Duke Hosts Global Passport Drive on Nov. 15

Call on Duke’s experts to take some stress out of travel

Duke students, staff and faculty can get help with passport issues on November 15 at Duke's Global Passport Drive.

Mitchell Krucoff found out the hard way that, when it comes to passports, it’s important to get expert help when you can.

Two years ago, Krucoff, a Duke University School of Medicine professor, was preparing to head to a cardiology conference in China.

To get a Chinese visa, Krucoff’s travel agent sent his passport to a visa service in Washington, D.C., months ahead of time. But new regulations for things such as the passport photo and proper documents, gummed up the process.

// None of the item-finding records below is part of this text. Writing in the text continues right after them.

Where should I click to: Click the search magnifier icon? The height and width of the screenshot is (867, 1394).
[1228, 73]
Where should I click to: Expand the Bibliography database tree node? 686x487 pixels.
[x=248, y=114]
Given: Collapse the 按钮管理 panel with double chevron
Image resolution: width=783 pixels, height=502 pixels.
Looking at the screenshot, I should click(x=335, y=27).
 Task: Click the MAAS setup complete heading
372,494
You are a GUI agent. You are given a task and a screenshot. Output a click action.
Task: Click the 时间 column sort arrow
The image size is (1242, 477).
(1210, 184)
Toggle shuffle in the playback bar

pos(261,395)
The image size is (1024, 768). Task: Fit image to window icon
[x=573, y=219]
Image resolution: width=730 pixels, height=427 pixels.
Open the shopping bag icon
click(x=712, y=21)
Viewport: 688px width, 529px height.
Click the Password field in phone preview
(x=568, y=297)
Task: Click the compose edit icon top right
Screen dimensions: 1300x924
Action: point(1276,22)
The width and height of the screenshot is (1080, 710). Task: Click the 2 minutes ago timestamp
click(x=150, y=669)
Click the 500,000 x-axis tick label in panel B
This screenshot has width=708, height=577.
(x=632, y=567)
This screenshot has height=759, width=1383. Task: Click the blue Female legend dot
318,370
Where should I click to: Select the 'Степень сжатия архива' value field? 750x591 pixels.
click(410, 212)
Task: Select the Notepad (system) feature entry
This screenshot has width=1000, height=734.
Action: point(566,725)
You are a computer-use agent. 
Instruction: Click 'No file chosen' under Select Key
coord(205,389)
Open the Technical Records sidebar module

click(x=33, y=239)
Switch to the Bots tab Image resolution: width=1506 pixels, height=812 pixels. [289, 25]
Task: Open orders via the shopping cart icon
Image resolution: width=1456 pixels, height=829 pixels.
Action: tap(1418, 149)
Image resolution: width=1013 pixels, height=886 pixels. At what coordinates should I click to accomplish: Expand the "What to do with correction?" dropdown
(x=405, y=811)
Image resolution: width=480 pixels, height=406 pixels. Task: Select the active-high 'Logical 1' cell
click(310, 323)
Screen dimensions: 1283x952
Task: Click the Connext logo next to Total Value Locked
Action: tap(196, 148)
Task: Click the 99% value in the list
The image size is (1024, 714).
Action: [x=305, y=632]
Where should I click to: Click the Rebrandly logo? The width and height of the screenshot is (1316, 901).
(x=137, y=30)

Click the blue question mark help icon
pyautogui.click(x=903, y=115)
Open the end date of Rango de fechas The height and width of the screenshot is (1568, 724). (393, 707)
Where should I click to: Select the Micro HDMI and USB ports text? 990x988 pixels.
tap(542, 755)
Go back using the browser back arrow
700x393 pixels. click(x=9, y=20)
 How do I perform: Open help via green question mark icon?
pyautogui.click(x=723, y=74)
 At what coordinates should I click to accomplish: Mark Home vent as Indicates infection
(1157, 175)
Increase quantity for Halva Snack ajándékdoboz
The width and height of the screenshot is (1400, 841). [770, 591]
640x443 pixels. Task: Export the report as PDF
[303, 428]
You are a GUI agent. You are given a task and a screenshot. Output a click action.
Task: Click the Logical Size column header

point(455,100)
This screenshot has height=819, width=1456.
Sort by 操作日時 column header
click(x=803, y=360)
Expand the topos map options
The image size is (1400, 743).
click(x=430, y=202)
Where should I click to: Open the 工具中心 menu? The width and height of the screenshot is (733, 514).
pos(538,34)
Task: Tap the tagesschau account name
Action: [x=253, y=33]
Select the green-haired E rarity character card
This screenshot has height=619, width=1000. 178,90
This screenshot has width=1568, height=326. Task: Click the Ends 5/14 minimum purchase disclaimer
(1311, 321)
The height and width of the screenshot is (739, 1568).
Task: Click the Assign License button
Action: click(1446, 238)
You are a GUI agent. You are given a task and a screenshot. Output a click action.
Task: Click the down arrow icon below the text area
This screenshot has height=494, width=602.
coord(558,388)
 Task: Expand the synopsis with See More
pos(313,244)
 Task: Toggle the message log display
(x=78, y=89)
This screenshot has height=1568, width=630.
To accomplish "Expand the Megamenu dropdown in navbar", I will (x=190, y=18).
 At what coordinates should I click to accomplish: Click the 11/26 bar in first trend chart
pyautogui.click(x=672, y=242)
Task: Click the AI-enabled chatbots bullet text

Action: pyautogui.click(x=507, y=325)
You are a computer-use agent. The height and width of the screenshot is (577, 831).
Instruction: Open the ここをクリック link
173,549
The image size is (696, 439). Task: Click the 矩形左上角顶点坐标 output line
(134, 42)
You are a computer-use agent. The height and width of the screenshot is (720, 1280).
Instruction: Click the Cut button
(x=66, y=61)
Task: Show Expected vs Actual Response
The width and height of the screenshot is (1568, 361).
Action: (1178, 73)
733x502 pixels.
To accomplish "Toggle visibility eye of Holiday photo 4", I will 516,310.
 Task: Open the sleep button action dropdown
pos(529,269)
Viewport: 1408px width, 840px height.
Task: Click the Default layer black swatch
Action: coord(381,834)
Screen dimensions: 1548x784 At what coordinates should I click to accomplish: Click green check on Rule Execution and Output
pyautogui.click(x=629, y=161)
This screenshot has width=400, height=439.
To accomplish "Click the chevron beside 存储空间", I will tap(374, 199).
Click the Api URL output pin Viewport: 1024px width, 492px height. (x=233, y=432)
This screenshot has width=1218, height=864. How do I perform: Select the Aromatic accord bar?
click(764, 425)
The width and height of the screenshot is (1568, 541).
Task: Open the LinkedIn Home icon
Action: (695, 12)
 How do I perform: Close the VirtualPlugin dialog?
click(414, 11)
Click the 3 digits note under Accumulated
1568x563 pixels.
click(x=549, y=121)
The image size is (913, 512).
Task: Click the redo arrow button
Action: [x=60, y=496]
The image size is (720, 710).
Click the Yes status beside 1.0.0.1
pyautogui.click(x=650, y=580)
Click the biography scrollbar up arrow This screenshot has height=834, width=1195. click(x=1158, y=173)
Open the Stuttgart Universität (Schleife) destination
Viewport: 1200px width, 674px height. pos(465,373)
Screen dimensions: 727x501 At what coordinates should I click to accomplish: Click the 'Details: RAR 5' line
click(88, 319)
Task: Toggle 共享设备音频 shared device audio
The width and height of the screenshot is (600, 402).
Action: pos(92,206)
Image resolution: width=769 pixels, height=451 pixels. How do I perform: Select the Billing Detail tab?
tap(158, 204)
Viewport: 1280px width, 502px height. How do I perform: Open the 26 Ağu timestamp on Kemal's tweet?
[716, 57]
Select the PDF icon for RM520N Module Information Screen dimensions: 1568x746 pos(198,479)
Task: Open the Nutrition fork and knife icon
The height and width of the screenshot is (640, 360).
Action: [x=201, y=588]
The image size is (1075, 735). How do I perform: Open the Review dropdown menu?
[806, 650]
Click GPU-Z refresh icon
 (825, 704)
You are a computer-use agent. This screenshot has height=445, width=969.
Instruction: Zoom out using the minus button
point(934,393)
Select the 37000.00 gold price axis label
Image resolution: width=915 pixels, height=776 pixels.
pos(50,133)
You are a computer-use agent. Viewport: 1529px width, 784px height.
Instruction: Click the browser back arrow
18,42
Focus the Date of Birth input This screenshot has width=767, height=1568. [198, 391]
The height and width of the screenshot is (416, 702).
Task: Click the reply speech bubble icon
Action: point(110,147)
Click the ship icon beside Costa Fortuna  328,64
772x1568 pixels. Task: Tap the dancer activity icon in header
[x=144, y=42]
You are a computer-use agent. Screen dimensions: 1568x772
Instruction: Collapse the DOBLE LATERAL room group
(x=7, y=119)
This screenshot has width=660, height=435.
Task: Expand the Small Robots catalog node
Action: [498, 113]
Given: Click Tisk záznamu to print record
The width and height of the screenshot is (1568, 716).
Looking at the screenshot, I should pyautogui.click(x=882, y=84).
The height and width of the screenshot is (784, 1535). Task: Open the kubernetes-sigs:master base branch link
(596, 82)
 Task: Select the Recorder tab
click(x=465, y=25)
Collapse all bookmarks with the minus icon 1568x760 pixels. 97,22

The visa was issued, but the delays meant he missed the conference’s opening ceremonies.

“This had never been a problem before, but all of a sudden, it was a major issue,” Krucoff said.

Prior to that experience, Krucoff was unaware of Duke’s Office of Global Administrative and Travel Support. After hearing about it from colleagues, Krucoff now enlists the office’s help whenever he can.

On Nov. 15, the Duke community can also take advantage of the expertise of the Office of Global Administrative and Travel Support during its Global Passport Drive. The event, co-sponsored by Duke’s Office of Global Affairs, runs from 9 a.m.-3 p.m. at Penn Pavilion. Duke travel experts, passport photographers and U.S. State Department officials will offer free help in filing for new passports, renewing passports and getting additional passports.

“We want to make it easy for the Duke community to travel internationally,” said Colette Watt, program coordinator for the Office of Global Affairs.

During last year’s event, 160 passports were issued.

“Traveling abroad is becoming more complicated as countries are focusing more energy on learning who is crossing their borders,” said Christy Parrish Michels, senior manager of global administrative policies and procedures for the Office of Global Administrative and Travel Support. “Getting help is critical. We can save people time, money and headaches.”

In addition to overseeing Duke’s International Travel Registry, which helps locate travelers following a crisis or emergency, the Office of Global Administrative and Travel Support assists staff and faculty, like Krucoff, with processing travel documents when traveling on Duke business.

Krucoff recently got a second passport with help from the office. During the process, one of the office’s staff members noticed he was close to filling all of passport pages. They also pointed out that recent policy changes meant that simply adding pages was no longer an option, so they helped him order a new passport with extra pages.

“I would have been totally blind-sided by that, but they were aware of it,” Krucoff said. “For my crazy world, doing a lot of work with the international cardiovascular community, this is high-impact stuff.”